Она почувствовала головокружение. Наполеон говорил, что она сама дала себя увести сюда. Значит, инстинкт самосохранения предпочел малознакомого парня великому множеству представителей закона?
– ТАМ была милиция, пожарные, «Скорая»?
– Все было. Ты хочешь уйти, чтобы похоронить Макса?
Наполеон разговаривал вполне нормально. А ей всегда казалось, что дети, живущие в шалашах или канализационных колодцах, сильно отстают в своем развитии. Как бы не так! Этот был поразвитее многих своих сверстников. Что же (или КТО) заставило его уйти из дома и поселиться в этом страшном месте? И где они живут зимой?
– Тебя не должно касаться то, что я хочу. Дайте мне одежду и выпустите отсюда. За то, что вы спасли меня, я вас отблагодарю. И оденься… Тем более что твоя штука уже давно впала в анабиоз.
– Куда-куда? – Наполеон, оказывается, умел краснеть.
– Это не для средних умов, мальчик. Впал – куда нужно. Для меня, во всяком случае.
Она ожидала удара, нападения, была готова к тому, чтобы защищаться, кусаться и царапаться, все, что угодно, лишь бы поскорее вырваться отсюда и вернуться в город. Она ДОЛЖНА увидеть Макса, как бы плохо он сейчас ни выглядел. Она должна увидеть хотя бы ЧАСТЬ своего мужа.
В горле образовалась плотная пробка – сгусток расплавленных нервов. Словно сплав разноцветных электрических проводков, которые протянулись сюда со всего тела и соединились лишь для того, чтобы приостановить на полпути накопившиеся рыдания.
Но Наполеон не стал препятствовать ее перемещению в пространстве. Он лишь вернулся к Лизе, накрылся одеялом и попытался уснуть. Лиза же смотрела, как Зу-Зу, закутанная в простыню, пытается найти что-нибудь из одежды.

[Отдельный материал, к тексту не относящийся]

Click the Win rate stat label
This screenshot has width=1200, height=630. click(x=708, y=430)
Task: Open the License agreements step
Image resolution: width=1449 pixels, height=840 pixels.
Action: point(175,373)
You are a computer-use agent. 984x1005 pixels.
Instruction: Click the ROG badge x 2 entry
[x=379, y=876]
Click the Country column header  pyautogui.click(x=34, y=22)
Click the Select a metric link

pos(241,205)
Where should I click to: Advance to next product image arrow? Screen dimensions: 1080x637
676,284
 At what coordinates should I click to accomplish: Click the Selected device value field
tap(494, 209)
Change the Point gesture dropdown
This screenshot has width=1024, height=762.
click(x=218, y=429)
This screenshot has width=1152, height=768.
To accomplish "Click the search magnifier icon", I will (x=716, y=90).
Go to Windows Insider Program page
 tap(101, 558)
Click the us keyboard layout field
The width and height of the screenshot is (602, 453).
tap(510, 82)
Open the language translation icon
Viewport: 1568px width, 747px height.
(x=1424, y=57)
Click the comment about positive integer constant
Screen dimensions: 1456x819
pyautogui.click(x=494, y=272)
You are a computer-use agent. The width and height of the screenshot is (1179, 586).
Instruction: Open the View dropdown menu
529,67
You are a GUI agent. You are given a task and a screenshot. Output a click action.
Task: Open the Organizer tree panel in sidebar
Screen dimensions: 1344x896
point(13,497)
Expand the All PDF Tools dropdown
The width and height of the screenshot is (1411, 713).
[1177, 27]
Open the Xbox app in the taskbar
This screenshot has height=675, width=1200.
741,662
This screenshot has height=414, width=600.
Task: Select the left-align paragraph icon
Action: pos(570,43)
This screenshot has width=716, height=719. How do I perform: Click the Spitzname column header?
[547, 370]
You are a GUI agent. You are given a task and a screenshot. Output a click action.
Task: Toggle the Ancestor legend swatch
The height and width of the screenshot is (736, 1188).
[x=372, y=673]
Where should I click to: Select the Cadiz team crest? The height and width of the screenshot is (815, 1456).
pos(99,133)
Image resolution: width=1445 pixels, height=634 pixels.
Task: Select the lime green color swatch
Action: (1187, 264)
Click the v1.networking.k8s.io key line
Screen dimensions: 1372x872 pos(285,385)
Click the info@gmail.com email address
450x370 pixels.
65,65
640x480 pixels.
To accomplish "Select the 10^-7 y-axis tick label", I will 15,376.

– Возьми джинсы и свитер, на улице дождь, – произнесла Лиза вполне разумную фразу, чем сильно удивила Зу-Зу. – Можешь съесть кусочек сыра.
Но есть не хотелось. Зу-Зу действительно нашла на одном из деревянных ящиков, заменявших здесь стулья, старые линялые джинсы, розовый, весь в пятнах, свитер, нацепила на ноги полуразвалившиеся сандалии из зеленоватого пластика и, повернувшись в сторону ложа, на котором валялись Лиза с Наполеоном, не выдержала и все же спросила их:
– Что вы делаете зимой? Как живете? Чем питаетесь?
– Покупаем керосин. Консервы. Делаем запасы.
– Кто еще живет с вами поблизости? Ведь вы же не одни здесь?
– Кто живет, тот и живет. Лиза за деньги спит с Татарином. Он живет неподалеку. – Это говорил уже Наполеон.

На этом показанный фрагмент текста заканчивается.